Work to be completed: From the passage on NA being contagious, output everything from "As you can see" down to "the value NA.", with no changes.

Selected text:
* * * *
2.10.1 NA is contagious

NA implies that the underlying value is not available, in other words, there is uncertainty with the value. As a result, for most operations associated with NA, the results will also be NA, showing that NA is contagious.

y <- NA
y + 3
#> [1] NA
y == 3
#> [1] NA

As you can see here, y is NA, indicating the value of y is not available. When you try to do operations like y + 3 or y == 3, the answers are clearly not available as well, hence both taking the value NA.

How about we create another NA object and compare it with y?

z <- NA 
y == z 
#> [1] NA

It is again NA, which may be confusing at first. However, keep in mind that since both y and z are not available, there is no way to tell whether they are the same. Hence y == z is also NA.

  1. Think about what is the value of 1NA in R. Try to run it in R. Does it agree with your thoughts?

  2. Think about what is the value of 0NA in R. Try to run it in R. Does it agree with your thoughts?
* * * *
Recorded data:
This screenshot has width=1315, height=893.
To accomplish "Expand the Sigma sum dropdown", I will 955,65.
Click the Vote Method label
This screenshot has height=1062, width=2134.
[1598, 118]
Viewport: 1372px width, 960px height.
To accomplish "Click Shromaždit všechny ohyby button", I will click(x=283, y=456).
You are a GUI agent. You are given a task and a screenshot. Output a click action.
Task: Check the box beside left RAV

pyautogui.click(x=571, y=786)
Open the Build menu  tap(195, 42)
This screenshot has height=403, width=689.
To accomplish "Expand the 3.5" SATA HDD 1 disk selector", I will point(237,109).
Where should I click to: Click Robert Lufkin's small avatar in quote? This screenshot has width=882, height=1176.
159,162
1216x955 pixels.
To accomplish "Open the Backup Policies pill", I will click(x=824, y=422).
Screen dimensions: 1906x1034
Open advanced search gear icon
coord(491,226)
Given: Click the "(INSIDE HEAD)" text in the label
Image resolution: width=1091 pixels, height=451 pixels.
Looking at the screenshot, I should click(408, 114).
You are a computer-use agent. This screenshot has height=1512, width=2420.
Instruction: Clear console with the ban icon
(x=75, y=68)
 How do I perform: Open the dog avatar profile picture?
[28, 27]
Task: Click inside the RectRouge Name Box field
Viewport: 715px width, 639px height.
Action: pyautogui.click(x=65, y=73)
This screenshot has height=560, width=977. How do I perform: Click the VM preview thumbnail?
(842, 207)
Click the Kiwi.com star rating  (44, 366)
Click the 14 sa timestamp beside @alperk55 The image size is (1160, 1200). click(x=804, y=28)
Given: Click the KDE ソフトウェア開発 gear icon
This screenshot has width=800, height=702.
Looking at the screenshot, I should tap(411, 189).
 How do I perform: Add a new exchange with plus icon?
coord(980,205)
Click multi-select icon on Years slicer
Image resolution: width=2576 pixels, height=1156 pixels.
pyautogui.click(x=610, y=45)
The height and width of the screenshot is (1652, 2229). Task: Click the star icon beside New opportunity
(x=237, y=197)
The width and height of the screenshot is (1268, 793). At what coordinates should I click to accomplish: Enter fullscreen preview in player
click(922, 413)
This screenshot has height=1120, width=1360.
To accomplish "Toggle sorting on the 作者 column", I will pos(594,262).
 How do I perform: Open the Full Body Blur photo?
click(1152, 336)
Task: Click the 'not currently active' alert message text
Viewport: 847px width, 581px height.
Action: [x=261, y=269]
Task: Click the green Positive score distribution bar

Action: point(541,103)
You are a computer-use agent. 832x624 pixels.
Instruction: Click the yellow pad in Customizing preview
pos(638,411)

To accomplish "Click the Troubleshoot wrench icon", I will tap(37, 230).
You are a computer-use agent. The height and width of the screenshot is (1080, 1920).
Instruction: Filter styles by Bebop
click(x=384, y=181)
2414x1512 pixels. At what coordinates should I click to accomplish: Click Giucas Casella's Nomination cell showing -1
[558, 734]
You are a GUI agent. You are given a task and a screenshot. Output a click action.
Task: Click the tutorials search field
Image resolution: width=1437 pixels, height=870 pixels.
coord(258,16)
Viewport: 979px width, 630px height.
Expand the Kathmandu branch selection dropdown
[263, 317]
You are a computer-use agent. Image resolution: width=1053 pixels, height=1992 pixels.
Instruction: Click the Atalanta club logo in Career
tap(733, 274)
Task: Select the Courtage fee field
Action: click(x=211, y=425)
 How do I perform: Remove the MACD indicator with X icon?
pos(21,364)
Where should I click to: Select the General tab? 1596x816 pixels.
* * * *
Expected answer:
As you can see here, y is NA, indicating the value of y is not available. When you try to do operations like y + 3 or y == 3, the answers are clearly not available as well, hence both taking the value NA.